Oknum Pendidik Cabul
Korban Rudapaksa Oknum Pendidik di Pontianak Dipaksa Aborsi, KPPAD Dorong Pasal Berlapis
"Pengakuan korban pernah melakukan aborsi disuruh oleh pelaku, korban satu kali aborsi disuruh pelaku," ujarnya
Penulis: Ferryanto | Editor: Try Juliansyah
TRIBUNPONTIANAK.CO.ID, PONTIANAK - Merudapaksa anak didiknya berkali - kali Oknum pendidik berinsial HS (46) di Kota Pontianak ditangkap Satreskrim Polresta Pontianak.
Bermodus bujuk rayu dan ancaman, pelaku berhasil membuat korban tidak berdaya dan akhirnya menjadi korban rudapaksa.
Terkait kasus tersebut, Ketua KPPAD Kalbar Eka Nurhayati Ishak meminta palaku untuk dihukum berat, dan dirinya mendorong agar hukuman pelaku ditambah 1/3 karena pelaku merupakan oknum pendidik serta pejabat di sebuah organisasi pendidikan.
Selain itu, hal yang memberatkan juga, saat membuat aduan ke KPPAD Kalbar, Eka mengungkapkan bahwa korban menyampaikan pernah dipaksa mengugurkan kandungannya hasil perbuatan pelaku.
"Pengakuan korban pernah melakukan aborsi disuruh oleh pelaku, korban satu kali aborsi disuruh pelaku," ujarnya, Rabu 2 Agustus 2023.
Baca juga: BREAKING NEWS : Oknum Pendidik di Pontianak Berulang Kali Rudapaksa Anak Didiknya
Atas perbuatannya, Eka mendorong agar pelaku dijerat pasal 81 Jontco Pasal 82 Undang - Undang Nomor 35 tahun 2014 tentang Perlindungan anak.
"Karena pelaku ini merupakan juga teladan dimasyarakat, pelaku dijerat pasal 81 lalu juncto nya ditambah pasal 82 UU nomor 35 tahun 2014, itu untuk memambah seperempat, mengingat tokoh masyarakat dan memiliki posisi dipendidikan, yang seharusnya menjadi teladan bagi masyarakat dan anak - anak, namun disini dirinya menjadi pelaku kejahatan seksual," tegas Eka.

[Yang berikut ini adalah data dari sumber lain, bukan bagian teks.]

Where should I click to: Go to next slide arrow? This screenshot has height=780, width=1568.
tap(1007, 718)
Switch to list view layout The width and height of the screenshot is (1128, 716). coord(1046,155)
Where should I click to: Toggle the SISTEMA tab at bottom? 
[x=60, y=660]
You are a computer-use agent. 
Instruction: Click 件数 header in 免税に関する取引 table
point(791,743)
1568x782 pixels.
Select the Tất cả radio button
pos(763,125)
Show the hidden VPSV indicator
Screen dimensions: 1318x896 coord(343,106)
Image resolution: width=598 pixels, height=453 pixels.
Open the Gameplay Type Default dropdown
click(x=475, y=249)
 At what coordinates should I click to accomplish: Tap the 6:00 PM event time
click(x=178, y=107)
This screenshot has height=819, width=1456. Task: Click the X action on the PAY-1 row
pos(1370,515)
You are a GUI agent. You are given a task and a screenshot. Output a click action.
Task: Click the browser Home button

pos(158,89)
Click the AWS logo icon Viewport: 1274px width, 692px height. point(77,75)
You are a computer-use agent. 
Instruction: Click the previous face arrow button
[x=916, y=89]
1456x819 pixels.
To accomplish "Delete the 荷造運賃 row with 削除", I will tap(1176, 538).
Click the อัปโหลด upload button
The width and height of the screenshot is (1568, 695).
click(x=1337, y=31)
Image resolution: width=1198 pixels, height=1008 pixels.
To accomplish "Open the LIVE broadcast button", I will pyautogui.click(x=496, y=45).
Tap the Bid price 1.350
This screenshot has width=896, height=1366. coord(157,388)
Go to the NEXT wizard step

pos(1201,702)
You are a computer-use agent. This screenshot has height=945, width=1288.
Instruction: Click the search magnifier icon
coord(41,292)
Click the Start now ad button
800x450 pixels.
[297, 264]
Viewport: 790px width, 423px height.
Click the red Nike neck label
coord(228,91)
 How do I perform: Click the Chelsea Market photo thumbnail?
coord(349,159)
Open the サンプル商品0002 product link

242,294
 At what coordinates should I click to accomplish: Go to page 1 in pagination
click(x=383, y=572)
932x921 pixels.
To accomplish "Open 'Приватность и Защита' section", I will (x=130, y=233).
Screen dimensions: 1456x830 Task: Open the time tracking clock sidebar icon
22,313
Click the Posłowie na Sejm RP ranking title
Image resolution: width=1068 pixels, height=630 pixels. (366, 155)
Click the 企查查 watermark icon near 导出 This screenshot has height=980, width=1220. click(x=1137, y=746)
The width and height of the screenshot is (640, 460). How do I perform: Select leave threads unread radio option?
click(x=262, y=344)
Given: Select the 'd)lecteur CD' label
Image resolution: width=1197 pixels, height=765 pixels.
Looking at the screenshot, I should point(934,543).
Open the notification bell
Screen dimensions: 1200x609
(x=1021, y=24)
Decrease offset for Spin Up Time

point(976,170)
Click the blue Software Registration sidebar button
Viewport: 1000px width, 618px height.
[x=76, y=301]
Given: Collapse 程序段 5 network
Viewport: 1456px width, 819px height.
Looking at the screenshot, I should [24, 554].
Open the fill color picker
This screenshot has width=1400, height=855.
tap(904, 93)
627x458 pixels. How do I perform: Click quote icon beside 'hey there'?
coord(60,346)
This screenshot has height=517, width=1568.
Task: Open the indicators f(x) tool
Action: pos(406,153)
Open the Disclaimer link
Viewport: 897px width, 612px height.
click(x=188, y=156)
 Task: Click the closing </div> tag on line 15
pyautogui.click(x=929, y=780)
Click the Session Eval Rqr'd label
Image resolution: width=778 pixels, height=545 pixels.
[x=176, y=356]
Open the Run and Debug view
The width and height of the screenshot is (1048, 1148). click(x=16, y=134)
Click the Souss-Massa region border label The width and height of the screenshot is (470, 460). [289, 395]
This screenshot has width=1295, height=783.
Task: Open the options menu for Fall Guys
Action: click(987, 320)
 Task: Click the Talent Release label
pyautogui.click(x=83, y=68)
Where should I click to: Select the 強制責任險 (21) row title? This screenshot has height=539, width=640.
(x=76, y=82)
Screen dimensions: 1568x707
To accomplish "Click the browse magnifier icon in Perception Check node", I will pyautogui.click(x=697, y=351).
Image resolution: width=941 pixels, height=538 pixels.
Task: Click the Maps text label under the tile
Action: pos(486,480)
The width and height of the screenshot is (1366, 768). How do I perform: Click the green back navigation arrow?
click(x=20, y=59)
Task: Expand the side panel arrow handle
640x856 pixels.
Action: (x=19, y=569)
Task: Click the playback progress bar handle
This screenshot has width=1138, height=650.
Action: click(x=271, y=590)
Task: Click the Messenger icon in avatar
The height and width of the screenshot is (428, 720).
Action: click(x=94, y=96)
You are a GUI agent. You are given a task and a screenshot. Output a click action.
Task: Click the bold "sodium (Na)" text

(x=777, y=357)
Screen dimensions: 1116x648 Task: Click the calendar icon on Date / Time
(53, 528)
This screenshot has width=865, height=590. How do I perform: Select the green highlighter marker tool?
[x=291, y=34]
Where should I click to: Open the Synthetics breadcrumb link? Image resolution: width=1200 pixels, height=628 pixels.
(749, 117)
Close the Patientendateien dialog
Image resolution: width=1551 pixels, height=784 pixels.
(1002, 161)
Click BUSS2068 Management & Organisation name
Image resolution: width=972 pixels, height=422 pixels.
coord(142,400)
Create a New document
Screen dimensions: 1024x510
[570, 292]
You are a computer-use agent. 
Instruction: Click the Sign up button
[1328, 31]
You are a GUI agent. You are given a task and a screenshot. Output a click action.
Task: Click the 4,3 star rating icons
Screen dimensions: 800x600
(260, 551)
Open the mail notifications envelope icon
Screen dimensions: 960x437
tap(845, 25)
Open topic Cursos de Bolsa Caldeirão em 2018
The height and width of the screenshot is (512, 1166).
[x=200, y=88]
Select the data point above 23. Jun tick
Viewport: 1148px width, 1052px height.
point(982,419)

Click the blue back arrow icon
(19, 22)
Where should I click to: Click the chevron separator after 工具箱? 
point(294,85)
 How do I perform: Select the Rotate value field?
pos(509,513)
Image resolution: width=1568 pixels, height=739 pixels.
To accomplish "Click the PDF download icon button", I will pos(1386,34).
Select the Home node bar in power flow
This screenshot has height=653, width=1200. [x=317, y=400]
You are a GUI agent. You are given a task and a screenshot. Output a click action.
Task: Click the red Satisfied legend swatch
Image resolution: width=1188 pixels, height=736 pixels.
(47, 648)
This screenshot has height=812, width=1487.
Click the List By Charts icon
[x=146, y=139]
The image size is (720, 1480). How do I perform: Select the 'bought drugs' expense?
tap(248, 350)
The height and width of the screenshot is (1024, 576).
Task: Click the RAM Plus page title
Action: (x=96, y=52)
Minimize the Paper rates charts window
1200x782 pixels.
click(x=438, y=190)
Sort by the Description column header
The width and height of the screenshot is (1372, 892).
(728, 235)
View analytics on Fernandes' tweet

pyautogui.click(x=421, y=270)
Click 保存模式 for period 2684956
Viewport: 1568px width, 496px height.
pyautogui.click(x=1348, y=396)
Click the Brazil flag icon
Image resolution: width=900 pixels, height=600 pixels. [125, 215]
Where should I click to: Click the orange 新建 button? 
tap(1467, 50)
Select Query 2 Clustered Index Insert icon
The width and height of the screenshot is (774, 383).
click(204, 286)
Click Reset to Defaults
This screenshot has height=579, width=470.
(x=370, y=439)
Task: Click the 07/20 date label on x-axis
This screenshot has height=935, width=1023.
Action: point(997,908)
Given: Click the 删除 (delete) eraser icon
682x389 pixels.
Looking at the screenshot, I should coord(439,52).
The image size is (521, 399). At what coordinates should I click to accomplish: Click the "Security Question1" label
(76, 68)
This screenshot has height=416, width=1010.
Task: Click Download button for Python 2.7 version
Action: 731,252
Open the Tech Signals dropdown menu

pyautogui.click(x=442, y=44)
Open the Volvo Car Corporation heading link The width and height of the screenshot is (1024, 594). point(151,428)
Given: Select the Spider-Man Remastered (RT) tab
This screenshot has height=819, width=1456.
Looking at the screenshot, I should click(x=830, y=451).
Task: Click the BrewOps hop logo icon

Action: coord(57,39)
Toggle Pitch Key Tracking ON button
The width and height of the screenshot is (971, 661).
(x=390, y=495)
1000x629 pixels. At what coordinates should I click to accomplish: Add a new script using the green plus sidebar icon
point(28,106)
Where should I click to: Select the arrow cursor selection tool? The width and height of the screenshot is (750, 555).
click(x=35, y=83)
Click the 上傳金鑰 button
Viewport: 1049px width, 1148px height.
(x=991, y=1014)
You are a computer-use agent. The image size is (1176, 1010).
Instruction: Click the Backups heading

Terhadap korban, dikatakan Eka pihaknya telah berusaha untuk memenuhi hak - haknya serta memulihkan kondisi psikisnya. (*)
Ikuti Terus Berita Terupdate Seputar Kalbar Hari Ini Di sini
:quality(30):format(webp):focal(0.5x0.5:0.5x0.5)/pontianak/foto/bank/originals/Ketua-Komisi-Perlindungan-dan-Pengawasan-Anak-Daerah-Kalimantan-Barat-Eka.jpg)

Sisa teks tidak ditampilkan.